_Exercise prompt_. Using the records below, quote only the span that opens with the line containing "The height and width of the screenshot is (574, 963)." and closes with the line containing "Image resolution: width=408", exactly and inclusively.

Stored items:
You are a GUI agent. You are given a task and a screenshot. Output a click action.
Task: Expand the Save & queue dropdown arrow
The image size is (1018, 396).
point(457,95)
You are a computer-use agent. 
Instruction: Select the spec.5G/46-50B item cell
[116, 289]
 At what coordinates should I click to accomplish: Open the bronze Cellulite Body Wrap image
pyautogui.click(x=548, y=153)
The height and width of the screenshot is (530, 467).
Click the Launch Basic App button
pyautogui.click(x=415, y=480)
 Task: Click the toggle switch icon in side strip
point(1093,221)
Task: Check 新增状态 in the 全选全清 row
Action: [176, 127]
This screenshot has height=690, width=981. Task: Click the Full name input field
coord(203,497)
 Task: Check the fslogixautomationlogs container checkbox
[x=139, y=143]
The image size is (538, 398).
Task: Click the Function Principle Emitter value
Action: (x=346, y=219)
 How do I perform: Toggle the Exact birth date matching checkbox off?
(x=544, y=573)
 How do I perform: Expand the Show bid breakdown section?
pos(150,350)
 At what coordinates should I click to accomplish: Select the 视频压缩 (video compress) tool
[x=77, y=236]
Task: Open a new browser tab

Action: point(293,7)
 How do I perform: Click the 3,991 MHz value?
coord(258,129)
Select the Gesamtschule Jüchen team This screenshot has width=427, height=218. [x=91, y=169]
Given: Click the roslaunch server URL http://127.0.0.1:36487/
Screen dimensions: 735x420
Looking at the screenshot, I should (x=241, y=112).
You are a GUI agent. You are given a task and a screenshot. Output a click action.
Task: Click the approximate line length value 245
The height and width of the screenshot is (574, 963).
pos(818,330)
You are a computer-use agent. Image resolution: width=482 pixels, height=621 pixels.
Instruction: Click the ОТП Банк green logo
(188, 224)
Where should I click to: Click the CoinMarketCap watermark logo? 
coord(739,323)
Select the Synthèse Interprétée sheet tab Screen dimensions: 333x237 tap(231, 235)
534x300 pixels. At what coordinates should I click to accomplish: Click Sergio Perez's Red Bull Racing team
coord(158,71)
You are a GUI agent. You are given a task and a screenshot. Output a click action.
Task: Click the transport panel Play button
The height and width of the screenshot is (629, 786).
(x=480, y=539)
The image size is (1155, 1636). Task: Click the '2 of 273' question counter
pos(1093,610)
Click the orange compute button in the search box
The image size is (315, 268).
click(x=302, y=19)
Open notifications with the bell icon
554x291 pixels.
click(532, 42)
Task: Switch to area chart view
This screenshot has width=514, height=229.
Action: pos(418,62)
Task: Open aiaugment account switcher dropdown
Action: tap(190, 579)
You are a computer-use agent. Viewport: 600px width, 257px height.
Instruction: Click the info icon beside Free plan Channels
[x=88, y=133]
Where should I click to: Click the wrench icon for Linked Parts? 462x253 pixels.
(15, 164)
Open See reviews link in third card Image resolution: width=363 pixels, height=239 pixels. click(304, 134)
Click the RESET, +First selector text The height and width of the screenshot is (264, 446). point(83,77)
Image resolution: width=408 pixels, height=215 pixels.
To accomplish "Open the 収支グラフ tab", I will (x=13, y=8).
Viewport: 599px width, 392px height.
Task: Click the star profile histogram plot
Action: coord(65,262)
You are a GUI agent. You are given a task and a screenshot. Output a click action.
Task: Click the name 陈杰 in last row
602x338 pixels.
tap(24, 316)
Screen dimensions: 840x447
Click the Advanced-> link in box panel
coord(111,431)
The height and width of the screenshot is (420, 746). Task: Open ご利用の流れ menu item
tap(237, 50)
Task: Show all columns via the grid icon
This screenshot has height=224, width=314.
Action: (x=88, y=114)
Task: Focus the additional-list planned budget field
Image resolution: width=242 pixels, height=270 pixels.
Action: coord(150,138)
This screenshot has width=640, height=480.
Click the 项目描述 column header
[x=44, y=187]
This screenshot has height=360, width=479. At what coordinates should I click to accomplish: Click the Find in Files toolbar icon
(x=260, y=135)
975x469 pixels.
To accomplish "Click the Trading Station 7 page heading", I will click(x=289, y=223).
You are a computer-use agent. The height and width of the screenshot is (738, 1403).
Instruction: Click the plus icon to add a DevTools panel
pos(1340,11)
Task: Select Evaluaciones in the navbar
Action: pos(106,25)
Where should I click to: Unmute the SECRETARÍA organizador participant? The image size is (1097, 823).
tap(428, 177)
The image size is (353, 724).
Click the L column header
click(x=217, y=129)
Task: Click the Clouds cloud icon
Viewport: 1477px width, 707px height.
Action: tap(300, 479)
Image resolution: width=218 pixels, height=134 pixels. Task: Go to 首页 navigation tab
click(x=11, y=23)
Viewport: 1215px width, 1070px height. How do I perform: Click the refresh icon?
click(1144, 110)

_Expected answer_.
The height and width of the screenshot is (574, 963).
pos(818,330)
You are a computer-use agent. Image resolution: width=482 pixels, height=621 pixels.
Instruction: Click the ОТП Банк green logo
(188, 224)
Where should I click to: Click the CoinMarketCap watermark logo? 
coord(739,323)
Select the Synthèse Interprétée sheet tab Screen dimensions: 333x237 tap(231, 235)
534x300 pixels. At what coordinates should I click to accomplish: Click Sergio Perez's Red Bull Racing team
coord(158,71)
You are a GUI agent. You are given a task and a screenshot. Output a click action.
Task: Click the transport panel Play button
The height and width of the screenshot is (629, 786).
(x=480, y=539)
The image size is (1155, 1636). Task: Click the '2 of 273' question counter
pos(1093,610)
Click the orange compute button in the search box
The image size is (315, 268).
click(x=302, y=19)
Open notifications with the bell icon
554x291 pixels.
click(532, 42)
Task: Switch to area chart view
This screenshot has width=514, height=229.
Action: pos(418,62)
Task: Open aiaugment account switcher dropdown
Action: tap(190, 579)
You are a computer-use agent. Viewport: 600px width, 257px height.
Instruction: Click the info icon beside Free plan Channels
[x=88, y=133]
Where should I click to: Click the wrench icon for Linked Parts? 462x253 pixels.
(15, 164)
Open See reviews link in third card Image resolution: width=363 pixels, height=239 pixels. click(304, 134)
Click the RESET, +First selector text The height and width of the screenshot is (264, 446). point(83,77)
Image resolution: width=408 pixels, height=215 pixels.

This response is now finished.